Chris Gaines

No. 58, 38
- Position: Linebacker

Personal information
- Born: February 3, 1965 (age 61) Nashville, Tennessee, U.S.
- Listed height: 6 ft 0 in (1.83 m)
- Listed weight: 238 lb (108 kg)

Career information
- High school: DuPont (Hermitage, Tennessee)
- College: Vanderbilt
- NFL draft: 1988: 5th round, 120th overall pick

Career history
- Phoenix Cardinals (1988)*; Miami Dolphins (1988); Tampa Bay Buccaneers (1989)*; Toronto Argonauts (1989–1991);
- * Offseason and/or practice squad member only

Awards and highlights
- Grey Cup champion (1991); First-team All-American (1987); First-team All-SEC (1987);
- Stats at Pro Football Reference

= Chris Gaines (gridiron football) =

American gridiron football player (born 1965)

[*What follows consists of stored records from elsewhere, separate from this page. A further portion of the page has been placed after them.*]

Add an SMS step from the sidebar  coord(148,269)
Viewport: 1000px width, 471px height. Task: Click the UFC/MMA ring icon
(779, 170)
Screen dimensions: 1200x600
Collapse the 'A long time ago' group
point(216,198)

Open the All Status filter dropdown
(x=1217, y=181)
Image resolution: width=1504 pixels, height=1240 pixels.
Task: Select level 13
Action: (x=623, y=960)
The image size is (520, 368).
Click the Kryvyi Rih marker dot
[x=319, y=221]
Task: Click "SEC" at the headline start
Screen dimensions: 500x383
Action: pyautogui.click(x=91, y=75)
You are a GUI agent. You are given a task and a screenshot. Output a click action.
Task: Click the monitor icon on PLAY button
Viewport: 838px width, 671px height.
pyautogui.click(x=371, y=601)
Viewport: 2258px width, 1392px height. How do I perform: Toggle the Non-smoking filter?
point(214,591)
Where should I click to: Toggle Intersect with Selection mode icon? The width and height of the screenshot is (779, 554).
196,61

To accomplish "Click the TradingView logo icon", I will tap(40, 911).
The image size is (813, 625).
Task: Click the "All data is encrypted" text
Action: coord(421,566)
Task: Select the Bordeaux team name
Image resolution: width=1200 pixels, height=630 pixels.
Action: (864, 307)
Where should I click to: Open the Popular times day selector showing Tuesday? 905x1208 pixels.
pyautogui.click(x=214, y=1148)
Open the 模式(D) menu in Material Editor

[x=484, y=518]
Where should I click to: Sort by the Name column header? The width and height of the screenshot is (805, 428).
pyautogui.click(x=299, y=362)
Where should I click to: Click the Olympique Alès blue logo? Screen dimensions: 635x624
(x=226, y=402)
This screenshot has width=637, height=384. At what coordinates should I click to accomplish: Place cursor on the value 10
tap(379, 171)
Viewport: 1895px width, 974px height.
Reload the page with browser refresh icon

Christopher Randall Gaines (born February 3, 1965) is an American former professional football linebacker who played one season with the Miami Dolphins of the National Football League (NFL) and three seasons with the Toronto Argonauts of the Canadian Football League (CFL).

==Early life and college==
Christopher Randall Gaines was born on February 3, 1965, in Nashville, Tennessee. He attended DuPont High School in Hermitage, Tennessee.

Gaines was a four-year letterman for the Vanderbilt Commodores of Vanderbilt University from 1984 to 1987. He recorded two interceptions in 1985 and one interception in 1987. He earned first-team All-American and first-team All-SEC honors in 1987.

==Professional career==
He was selected by the Phoenix Cardinals in the fifth round of the 1988 NFL draft. He signed with the Cardinals on July 11 but was released on August 30, 1988.

Gaines signed with the Miami Dolphins on September 2, 1988, and played in four games for them before being released on September 29, 1988.

Gaines was signed by the Tampa Bay Buccaneers on April 10, 1989, but later released on August 28, 1989.

Gaines signed with the Toronto Argonauts of the Canadian Football League (CFL) on September 22, 1989. He dressed in 35 games for the Argonauts from 1989 to 1991, recording 216 tackles, nine interceptions, and three sacks. He helped Toronto win the 79th Grey Cup in 1991.

==Post-playing career==
He was also an assistant coach for the Argonauts and Vanderbilt Commodores after retiring from football due to osteoporosis.

Gaines joined the Green Bay Packers as a scouting assistant in 2019. On July 24, 2022, Gaines was promoted to college scout.

==Personal life==
Gaines' brother, Greg, played in the NFL for the Seattle Seahawks. Another brother, Brad, played football at Vanderbilt and for the Shreveport Pirates of the CFL.